In the entries below, identify every line with the string "will" and copy it.
####################
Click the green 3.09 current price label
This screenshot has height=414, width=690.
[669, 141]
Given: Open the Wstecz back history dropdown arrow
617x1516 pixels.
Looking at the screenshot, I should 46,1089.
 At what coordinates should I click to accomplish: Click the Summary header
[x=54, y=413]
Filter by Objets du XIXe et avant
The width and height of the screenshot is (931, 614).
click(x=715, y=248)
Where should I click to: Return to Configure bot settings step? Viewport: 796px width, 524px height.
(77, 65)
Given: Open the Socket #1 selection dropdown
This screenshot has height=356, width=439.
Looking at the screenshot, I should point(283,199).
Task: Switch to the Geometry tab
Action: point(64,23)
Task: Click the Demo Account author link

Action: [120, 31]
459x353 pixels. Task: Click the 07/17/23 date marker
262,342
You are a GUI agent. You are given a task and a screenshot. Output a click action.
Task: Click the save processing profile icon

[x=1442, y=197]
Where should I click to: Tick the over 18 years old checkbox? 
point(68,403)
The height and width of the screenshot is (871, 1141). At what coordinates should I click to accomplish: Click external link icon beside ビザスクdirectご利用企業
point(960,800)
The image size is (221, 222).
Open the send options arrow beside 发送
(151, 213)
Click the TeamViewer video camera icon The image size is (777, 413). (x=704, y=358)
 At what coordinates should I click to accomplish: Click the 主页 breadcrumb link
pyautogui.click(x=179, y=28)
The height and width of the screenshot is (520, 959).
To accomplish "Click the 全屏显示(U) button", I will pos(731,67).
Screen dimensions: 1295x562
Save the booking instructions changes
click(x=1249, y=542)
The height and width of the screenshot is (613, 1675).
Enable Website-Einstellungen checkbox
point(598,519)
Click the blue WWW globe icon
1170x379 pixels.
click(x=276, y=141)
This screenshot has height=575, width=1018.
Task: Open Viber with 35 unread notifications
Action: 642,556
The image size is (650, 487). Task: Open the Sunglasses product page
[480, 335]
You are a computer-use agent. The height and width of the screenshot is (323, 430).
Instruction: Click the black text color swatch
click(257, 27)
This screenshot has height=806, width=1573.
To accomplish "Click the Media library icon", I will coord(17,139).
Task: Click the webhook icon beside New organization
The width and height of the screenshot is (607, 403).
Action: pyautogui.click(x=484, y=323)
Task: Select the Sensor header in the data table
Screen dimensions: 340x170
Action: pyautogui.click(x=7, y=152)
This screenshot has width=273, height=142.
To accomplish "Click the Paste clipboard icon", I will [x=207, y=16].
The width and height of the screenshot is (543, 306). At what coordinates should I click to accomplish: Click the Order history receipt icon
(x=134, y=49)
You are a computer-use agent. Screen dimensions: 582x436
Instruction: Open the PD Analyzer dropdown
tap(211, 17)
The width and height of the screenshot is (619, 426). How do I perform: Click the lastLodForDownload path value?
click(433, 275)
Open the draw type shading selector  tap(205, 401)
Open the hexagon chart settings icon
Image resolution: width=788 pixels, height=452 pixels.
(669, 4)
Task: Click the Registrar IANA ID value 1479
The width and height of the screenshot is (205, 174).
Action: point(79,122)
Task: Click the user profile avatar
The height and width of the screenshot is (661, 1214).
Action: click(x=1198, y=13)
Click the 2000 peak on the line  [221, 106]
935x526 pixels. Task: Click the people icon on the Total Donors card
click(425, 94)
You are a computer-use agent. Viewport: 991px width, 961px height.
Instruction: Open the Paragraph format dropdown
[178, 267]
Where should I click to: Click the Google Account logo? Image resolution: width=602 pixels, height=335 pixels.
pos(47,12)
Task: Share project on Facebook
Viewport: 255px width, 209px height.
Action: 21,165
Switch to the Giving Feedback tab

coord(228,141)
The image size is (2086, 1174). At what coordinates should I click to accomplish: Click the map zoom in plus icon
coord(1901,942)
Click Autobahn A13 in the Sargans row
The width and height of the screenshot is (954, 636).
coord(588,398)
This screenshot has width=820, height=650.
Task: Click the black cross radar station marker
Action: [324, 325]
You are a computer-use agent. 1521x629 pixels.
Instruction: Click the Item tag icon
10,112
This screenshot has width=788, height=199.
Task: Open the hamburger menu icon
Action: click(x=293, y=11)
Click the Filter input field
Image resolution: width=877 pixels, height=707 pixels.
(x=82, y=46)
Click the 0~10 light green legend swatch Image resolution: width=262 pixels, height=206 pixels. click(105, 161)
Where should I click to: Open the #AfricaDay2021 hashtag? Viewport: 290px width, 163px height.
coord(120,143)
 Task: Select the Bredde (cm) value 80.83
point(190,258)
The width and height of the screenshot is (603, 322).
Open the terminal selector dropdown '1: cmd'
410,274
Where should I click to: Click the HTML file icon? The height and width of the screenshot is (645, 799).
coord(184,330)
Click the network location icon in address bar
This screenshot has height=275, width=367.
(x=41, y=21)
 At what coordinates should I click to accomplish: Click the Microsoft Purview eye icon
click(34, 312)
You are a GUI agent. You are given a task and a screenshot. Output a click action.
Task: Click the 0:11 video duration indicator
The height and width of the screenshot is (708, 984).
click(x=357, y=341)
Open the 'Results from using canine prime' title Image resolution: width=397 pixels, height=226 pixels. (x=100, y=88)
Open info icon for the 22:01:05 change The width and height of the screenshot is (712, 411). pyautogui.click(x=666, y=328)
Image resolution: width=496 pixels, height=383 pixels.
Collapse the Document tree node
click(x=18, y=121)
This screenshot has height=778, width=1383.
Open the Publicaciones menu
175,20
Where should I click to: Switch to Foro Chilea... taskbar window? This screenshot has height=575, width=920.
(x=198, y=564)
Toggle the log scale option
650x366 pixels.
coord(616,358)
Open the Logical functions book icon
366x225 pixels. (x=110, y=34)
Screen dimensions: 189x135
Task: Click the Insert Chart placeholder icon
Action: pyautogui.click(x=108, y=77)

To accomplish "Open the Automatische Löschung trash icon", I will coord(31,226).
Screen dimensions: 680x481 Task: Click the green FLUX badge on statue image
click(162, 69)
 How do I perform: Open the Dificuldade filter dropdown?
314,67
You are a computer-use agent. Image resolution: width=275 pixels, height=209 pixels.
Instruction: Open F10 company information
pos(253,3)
####################
Exercise answer =
To accomplish "Click the 全屏显示(U) button", I will pos(731,67).
To accomplish "Click the Media library icon", I will coord(17,139).
To accomplish "Click the Paste clipboard icon", I will [x=207, y=16].
To accomplish "Open the Automatische Löschung trash icon", I will coord(31,226).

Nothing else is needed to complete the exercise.